L’homme en trop
Lorsqu’Alexandre Soljenitsyne publia en 1973 L’archipel du Goulag, le choc fut énorme chez toute une génération d’intellectuels de gauche occidentaux, qui tout à coup découvraient le vrai visage du communisme soviétique.
Soljenitsyne fut, selon l’expression du philosophe de gauche français Claude Lefort, «l’homme en trop», dont le témoignage accablant, criant de vérité et de lucidité, et la présence continue dans son pays natal devenaient soudain insupportables pour les commissaires du Kremlin. En 1974, Soljenitsyne s’exila en Suisse, puis aux États-Unis. Le régime soviétique respirait un peu mieux.
Un quart de siècle plus tard, réfléchissant sur l’écrasement, en juin 1989, du Printemps de Pékin auquel il avait participé, un professeur de littérature et essayiste politique nommé Liu Xiaobo publia, dans des revues à petit tirage, à Hong Kong et à l’étranger, une série d’articles décapants et pénétrants sur la nature du régime chinois.

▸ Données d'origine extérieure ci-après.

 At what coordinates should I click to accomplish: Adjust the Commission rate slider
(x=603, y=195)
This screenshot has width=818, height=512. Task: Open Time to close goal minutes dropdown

Réunis beaucoup plus tard en traduction française sous le titre La philosophie du porc (Gallimard, 2011), il y est question notamment de «l’abrutissement systématique des citoyens» par le régime chinois, qui favorise la consommation de masse, tout en inoculant au peuple «l’amnésie» et «l’ignorance de son histoire».
Depuis une dizaine d’années, et encore plus depuis l’arrivée au pouvoir de Xi Jinping en 2013, le régime chinois réprime les voix discordantes avec une férocité jamais vue depuis Mao Zedong.
Ce régime a maintenu Liu Xiaobo en prison pendant la majeure partie des vingt dernières années, pour ses écrits « subversifs et criminels ». La dernière condamnation date de Noël 2009. C’était un peu plus d’un an après la publication de la «Charte 08» qui – s’inspirant de la «Charte 77» de Vaclav Havel, publiée en Tchécoslovaquie trente ans plus tôt — préconisait la démocratie et le pluralisme en Chine.
Dix mois plus tard, le comité d’Oslo décernait le prix Nobel de la paix à Liu Xiaobo, «pour ses efforts durables et non violents en faveur des droits de l’homme en Chine ». Pékin fulmina, distribua menaces et mesures de représailles à la cantonade, à commencer par l’État norvégien.
Les mandarins de Pékin viennent de «libérer», en tout cas de sortir de prison, ce martyre «pour raisons médicales», après huit années (sur une peine de 11) purgées loin de la capitale, dans des conditions assez effrayantes et un isolement quasi total. Sa femme, Liu Xia, par exemple, est assignée à résidence à Pékin… sans avoir été elle-même condamnée pour quelque délit que ce soit.
Atteint d’un cancer du foie qu’on dit en phase terminale, Liu Xiaobo ne devrait plus trop déranger les mandarins de Pékin. Ces derniers, malgré leur mépris hautain face aux condamnations étrangères (d’ailleurs devenues rarissimes avec le temps… la Chine se faisant de plus en plus «impériale» face à ses interlocuteurs), auront sans doute fait le calcul que sa mort en prison serait mauvaise en matière de relations publiques. Oh! si peu, mais quand même…
Malgré les différences d’époque, de contexte et de registre ; malgré l’audience limitée du dissident chinois par rapport à celle, énorme, de Soljenitsyne en Occident à l’époque de la Guerre froide, Liu Xiaobo est lui aussi, à sa façon, «l’homme en trop» pour le régime chinois devant l’Histoire, un homme dont l’exil forcé fut intérieur, un homme dont le témoignage est essentiel.
Peu importe que l’un et l’autre aient pu, sur certaines questions, exprimer des points de vue étranges ou contestables (le traditionalisme et le conservatisme effrénés de Soljenitsyne ; l’appui de Liu à l’invasion américaine de l’Irak par exemple), ils restent de puissants révélateurs du régime, du pays, du monde dans lequel ils ont vécu. Les « grains de sable» qui empêchent qu’on oublie complètement ce qu’était l’URSS au XXe siècle, et ce qu’est vraiment la Chine conquérante du XXIe siècle.
P.S. À une échelle plus modeste, on peut également qualifier le jeune Hongkongais Joshua Wong, 20 ans, organisateur des manifestations de 2014 pour la démocratie à Hong Kong, d’«homme en trop» pour Pékin. Il fait partie de ceux qui entendent réserver, ce week-end pour le vingtième anniversaire de la rétrocession de ce territoire à la Chine, un accueil «adéquat» à l’empereur Xi, dont l’étau se resserre inexorablement.